▸ **WHAT TO PRODUCE**: Return the records verbatim.

::::::

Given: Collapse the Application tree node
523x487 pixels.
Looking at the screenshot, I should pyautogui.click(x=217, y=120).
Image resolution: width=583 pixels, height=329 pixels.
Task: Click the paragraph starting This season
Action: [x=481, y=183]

::::::

▸ **RESPONSE BELOW**:
Given: Collapse the Application tree node
523x487 pixels.
Looking at the screenshot, I should pyautogui.click(x=217, y=120).
Image resolution: width=583 pixels, height=329 pixels.
Task: Click the paragraph starting This season
Action: [x=481, y=183]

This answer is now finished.